Your LCG RNG bottlenecks your loop on its latency: 5 cycles for power-of-2 array sizes, or more like 13 cycles for non-power-of-2 sizes like your "L3" test attempts1. So that's about 1/10th the access rate that L1d can handle, and even if every access misses L1d but hits in L2, you're not even keeping more than one load in flight from L2. OoO exec + load buffers aren't even going to break a sweat. So L1d and L2 will be the same speed because they both user power-of-2 array sizes.

note 1: imul(3c) + add(1c) for x = a * x + c, then remainder = x - (x/m * m) using a multiplicative inverse, probably mul(4 cycles for high half of size_t?) + shr(1) + imul(3c) + sub(1c). Or with a power-of-2 size, modulo is just AND with a constant like (1UL<<n) - 1.

Clearly my estimates aren't quite right because your non-power-of-2 arrays are less than twice the times of L1d / L2, not 13/5 which my estimate would predict even if L3 latency/bandwidth wasn't a factor.

Running multiple independent LCGs in an unrolled loop could make a difference. (With different seeds.) But a non-power-of-2 m for an LCG still means quite a few instructions so you would bottleneck on CPU front-end throughput (and back-end execution ports, specifically the multiplier).

An LCG with multiplier (a) = ArraySize/10 is probably just barely a large enough stride for the hardware prefetcher to not benefit much from locking on to it. But normally IIRC you want a large odd number or something (been a while since I looked at the math of LCG param choices), otherwise you risk only touching a limited number of array elements, not eventually covering them all. (You could test that by storing a 1 to every array element in a random loop, then count how many array elements got touched, i.e. by summing the array, if other elements are 0.)

a and c should definitely not both be factors of m, otherwise you're accessing the same 10 cache lines every time to the exclusion of everything else.

As I said earlier, it doesn't take much randomness to defeat HW prefetch. An LCG with c=0, a= an odd number, maybe prime, and m=UINT_MAX might be good, literally just an imul. You can modulo to your array size on each LCG result separately, taking that operation off the critical path. At this point you might as well keep the standard library out of it and literally just unsigned rng = 1; to start, and rng *= 1234567; as your update step. Then use arr[rng % arraysize].
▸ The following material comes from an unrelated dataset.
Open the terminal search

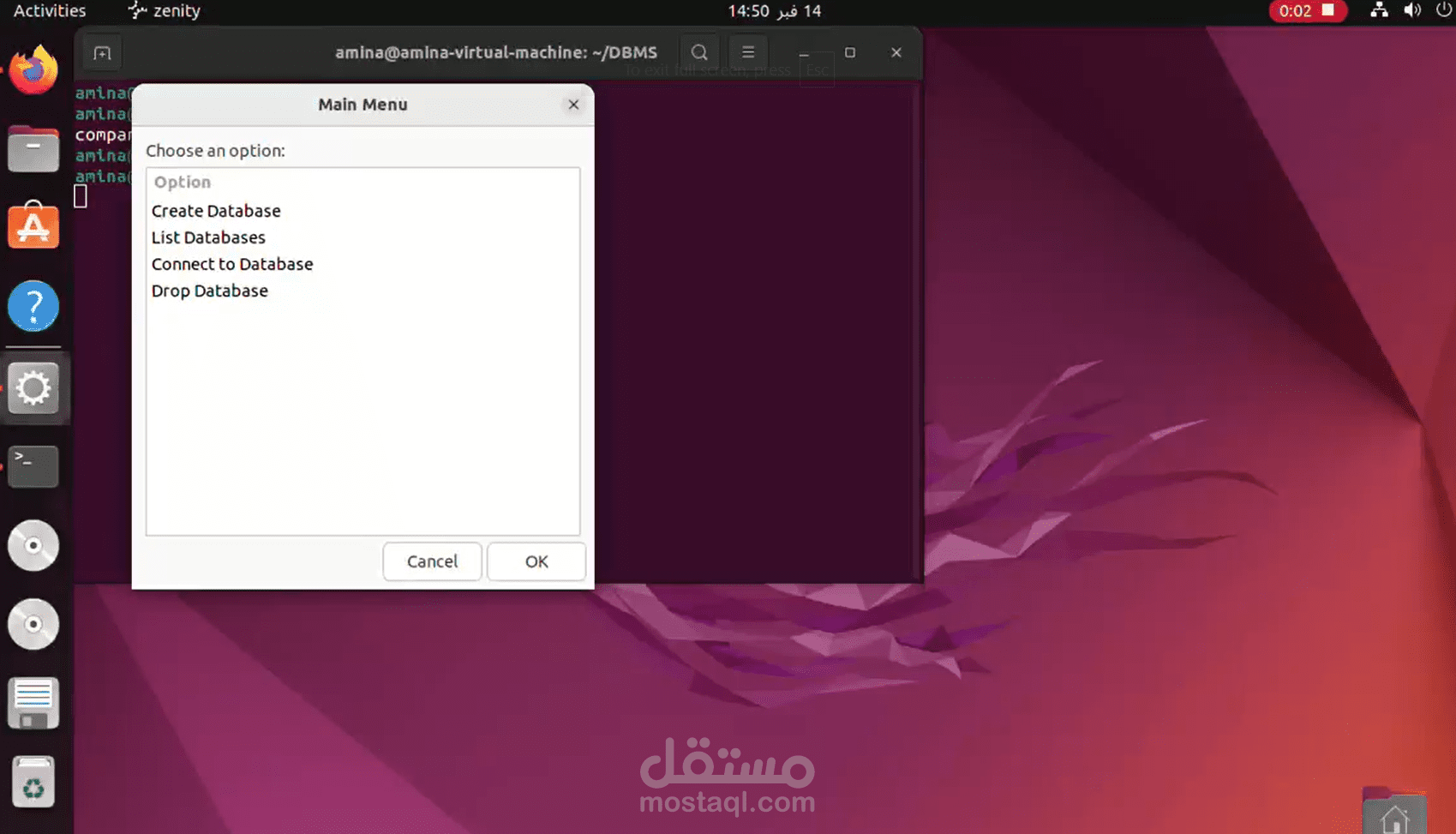tap(698, 52)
That's cheaper than anything you could do with xorshift+ or xorshft*.


Benchmarking cache latency:

You could generate an array of random uint16_t or uint32_t indices once (e.g. in a static initializer or constructor) and loop over that repeatedly, accessing another array at those positions. That would interleave sequential and random access, and make code that could probably do 2 loads per clock with L1d hits, especially if you use gcc -O3 -funroll-loops. (With -march=native it might auto-vectorize with AVX2 gather instructions, but only for 32-bit or wider elements, so use -fno-tree-vectorize if you want to rule out that confounding factor that only comes from taking indices from an array.)

To test cache / memory latency, the usual technique is to make linked lists with a random distribution around an array. Walking the list, the next load can start as soon as (but not before) the previous load completes. Because one depends on the other. This is called "load-use latency". See also Is there a penalty when base+offset is in a different page than the base? for a trick Intel CPUs use to optimistically speed up workloads like that (the 4-cycle L1d latency case, instead of the usual 5 cycle). Semi-related: PyPy 17x faster than Python. Can Python be sped up? is another test that's dependent on pointer-chasing latency.